The Toronto Disability Pride March started in October 2011 as part of Occupy Toronto, which was a protest against economic inequality. Over the years the march has been held at different times, and recently, organizers decided to hold it in July to align with celebrations in the U.S.

Disability Pride Month is in July in the U.S. to commemorate the passing of the Americans with Disabilities Act, a groundbreaking bill for disabled Americans.

"To honour that, countries around the world and cities around the world are now celebrating July, so we felt it fit to celebrate now in July amongst all (the) other people," Sydney Elaine Butler, one of the organizers of the Toronto march, told CTV's Your Morning.

"It's about fighting for our rights, it's about celebrating, it's a time of celebration, … we're doing a march, but at the end we're having a celebration of joy and being like, we're here, we exist, we deserve to exist and celebrate at the same time."

Society is still inaccessible for people with disabilities in many ways, several restaurants and buildings don't have accessible entrances or ramps for wheelchairs and mobility devices, and there are also larger structural issues, Elofer said.

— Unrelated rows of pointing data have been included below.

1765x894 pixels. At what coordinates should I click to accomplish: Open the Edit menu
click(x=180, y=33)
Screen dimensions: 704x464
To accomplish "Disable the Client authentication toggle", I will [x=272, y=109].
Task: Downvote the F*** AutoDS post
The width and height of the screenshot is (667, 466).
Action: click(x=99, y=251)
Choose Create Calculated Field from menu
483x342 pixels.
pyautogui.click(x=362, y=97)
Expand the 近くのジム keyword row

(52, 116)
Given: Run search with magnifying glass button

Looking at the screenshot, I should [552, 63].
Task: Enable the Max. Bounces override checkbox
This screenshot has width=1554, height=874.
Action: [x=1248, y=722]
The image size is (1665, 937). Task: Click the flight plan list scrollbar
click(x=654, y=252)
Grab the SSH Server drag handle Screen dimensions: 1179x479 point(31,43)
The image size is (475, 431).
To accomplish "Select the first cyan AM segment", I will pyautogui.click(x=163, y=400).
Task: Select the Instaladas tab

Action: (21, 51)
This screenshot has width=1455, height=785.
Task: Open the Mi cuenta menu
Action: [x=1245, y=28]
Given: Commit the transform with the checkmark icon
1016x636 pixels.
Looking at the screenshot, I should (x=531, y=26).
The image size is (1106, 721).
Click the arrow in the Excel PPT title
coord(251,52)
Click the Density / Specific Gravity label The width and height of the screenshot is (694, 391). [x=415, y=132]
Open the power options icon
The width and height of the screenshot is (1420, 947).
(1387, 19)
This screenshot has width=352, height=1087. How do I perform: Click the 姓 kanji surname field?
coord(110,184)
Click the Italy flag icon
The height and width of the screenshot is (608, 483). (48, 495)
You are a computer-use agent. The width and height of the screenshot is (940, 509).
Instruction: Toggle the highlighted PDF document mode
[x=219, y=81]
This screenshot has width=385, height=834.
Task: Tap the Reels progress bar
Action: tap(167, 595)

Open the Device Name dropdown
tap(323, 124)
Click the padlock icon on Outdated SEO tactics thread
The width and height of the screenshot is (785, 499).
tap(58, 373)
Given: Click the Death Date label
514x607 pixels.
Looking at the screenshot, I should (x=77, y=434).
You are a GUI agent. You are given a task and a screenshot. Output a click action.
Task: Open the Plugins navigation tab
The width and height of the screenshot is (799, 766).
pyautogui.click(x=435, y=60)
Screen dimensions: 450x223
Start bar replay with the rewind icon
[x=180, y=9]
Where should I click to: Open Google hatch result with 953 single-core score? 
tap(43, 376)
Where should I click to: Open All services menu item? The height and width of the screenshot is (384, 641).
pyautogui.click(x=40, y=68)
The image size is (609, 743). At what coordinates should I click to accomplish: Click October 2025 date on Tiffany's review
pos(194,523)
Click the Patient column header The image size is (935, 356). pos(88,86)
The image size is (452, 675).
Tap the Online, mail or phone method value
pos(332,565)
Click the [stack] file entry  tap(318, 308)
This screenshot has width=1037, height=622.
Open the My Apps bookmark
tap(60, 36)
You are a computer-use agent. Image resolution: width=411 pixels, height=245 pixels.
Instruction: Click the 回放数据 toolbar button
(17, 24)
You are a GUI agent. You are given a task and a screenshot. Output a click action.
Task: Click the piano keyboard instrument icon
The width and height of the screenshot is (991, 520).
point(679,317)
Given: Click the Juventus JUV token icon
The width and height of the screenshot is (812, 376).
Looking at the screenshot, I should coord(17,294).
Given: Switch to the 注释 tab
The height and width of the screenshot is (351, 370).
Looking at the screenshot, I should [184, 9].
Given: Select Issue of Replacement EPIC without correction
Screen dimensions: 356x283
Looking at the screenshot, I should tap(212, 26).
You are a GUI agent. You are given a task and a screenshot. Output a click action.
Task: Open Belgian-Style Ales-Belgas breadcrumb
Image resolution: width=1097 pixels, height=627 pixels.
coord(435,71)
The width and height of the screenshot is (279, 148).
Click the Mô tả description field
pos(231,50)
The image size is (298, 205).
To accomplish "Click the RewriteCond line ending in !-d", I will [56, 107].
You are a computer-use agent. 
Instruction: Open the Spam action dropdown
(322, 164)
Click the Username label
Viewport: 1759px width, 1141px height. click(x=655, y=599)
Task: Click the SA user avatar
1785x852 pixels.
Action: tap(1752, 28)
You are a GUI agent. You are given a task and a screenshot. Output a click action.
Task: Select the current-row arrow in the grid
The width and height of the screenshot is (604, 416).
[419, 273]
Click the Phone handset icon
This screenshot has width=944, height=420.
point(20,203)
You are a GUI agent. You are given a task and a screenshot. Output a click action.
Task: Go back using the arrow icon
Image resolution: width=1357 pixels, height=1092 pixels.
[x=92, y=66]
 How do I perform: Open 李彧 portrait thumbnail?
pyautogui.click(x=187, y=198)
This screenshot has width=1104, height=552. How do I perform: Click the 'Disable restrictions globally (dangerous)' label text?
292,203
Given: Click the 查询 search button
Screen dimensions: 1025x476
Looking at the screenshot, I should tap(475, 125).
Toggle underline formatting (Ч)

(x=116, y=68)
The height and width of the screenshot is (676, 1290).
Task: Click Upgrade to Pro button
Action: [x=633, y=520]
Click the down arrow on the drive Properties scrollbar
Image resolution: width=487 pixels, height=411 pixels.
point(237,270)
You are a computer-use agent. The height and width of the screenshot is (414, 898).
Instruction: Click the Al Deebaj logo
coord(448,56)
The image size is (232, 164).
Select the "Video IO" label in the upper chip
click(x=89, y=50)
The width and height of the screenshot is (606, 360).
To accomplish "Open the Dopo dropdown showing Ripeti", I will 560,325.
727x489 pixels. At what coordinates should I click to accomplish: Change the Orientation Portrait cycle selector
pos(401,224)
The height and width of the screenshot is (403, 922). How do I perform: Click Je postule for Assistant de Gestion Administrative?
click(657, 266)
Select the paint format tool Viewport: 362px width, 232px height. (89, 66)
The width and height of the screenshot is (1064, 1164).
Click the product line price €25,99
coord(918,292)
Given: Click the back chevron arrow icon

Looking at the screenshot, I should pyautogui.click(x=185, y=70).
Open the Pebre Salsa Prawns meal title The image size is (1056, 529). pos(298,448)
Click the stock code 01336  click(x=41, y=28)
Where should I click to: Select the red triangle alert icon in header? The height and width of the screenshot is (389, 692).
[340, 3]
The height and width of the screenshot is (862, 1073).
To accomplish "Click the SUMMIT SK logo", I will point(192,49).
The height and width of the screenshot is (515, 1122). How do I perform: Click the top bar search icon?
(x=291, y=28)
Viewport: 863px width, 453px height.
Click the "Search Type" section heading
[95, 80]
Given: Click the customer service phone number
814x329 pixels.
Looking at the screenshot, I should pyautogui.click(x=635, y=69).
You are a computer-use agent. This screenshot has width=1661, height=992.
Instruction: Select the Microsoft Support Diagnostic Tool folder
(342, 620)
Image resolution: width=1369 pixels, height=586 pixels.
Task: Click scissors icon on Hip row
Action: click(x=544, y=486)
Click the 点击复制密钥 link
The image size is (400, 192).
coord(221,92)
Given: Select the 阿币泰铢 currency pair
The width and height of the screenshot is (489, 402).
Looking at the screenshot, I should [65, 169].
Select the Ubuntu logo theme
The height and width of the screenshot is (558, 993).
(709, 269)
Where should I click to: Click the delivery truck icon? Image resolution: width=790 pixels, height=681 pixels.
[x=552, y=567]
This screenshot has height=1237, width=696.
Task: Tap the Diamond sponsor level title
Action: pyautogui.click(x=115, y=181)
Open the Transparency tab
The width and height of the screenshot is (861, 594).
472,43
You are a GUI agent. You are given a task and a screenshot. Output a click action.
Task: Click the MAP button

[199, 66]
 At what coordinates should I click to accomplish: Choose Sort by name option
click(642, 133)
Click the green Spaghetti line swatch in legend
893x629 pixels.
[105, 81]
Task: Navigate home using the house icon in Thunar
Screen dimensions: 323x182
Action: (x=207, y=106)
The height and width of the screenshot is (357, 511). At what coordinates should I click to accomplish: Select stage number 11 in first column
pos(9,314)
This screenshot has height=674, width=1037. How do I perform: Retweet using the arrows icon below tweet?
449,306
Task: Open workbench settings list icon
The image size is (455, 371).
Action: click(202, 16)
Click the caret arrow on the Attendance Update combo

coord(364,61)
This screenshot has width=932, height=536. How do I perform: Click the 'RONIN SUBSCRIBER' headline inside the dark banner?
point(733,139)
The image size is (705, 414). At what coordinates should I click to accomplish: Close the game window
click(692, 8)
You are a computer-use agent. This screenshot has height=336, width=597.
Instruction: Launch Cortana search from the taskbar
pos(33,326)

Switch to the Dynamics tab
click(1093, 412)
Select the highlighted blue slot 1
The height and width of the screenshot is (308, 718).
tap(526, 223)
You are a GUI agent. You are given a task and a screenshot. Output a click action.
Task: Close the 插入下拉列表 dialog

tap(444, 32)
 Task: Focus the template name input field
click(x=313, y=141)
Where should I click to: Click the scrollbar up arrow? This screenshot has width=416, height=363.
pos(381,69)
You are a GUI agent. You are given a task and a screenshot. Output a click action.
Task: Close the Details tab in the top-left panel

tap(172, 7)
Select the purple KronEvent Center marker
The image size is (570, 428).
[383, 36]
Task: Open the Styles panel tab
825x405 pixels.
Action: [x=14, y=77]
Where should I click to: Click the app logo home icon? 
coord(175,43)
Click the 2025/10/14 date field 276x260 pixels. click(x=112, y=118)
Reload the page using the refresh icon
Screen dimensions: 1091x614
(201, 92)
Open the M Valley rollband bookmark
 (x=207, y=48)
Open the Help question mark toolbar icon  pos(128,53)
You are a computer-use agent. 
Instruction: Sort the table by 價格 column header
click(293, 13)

"We're still fighting for our basic human rights," Elofer said. "We're still fighting for accessible, affordable housing, we're still fighting for marriage equality, we're still fighting for anti-poverty legislation and livable benefits."

Disability benefits are delivered differently depending on the province, but activists have long pointed out that benefits are often insufficient. In many parts of the country, including in Ontario, a disabled person's benefits may be scaled back if they get married — essentially making marriage not financially viable for many people with disabilities.

Elofer added organizers want to acknowledge how intersectionality is very important to disability activism.

"Understanding that colonialism, racism, classism, those things disable people, and we're part of every single one of your communities, and we're connected to every single one of you," she said.

Butler echoed this sentiment, saying it's important for people to understand that disabled people are part of their community.

"Being seen means we're out there, we're here, we're not going away, we're part of something bigger."

At the heart of Disability Pride Month is the idea of defiance and celebration in the face of stigma, organizers said.

"It's radical to have self-love, as a disabled person, so I would say disability pride is about radical self-love and about fighting for our lives," Elofer said.

The Toronto Disability Pride March is set for Saturday, July 15, starting from Queen's Park at 1 p.m. ET and heading towards 50 Gould St. by 4 p.m. There will also be a livestream of the event.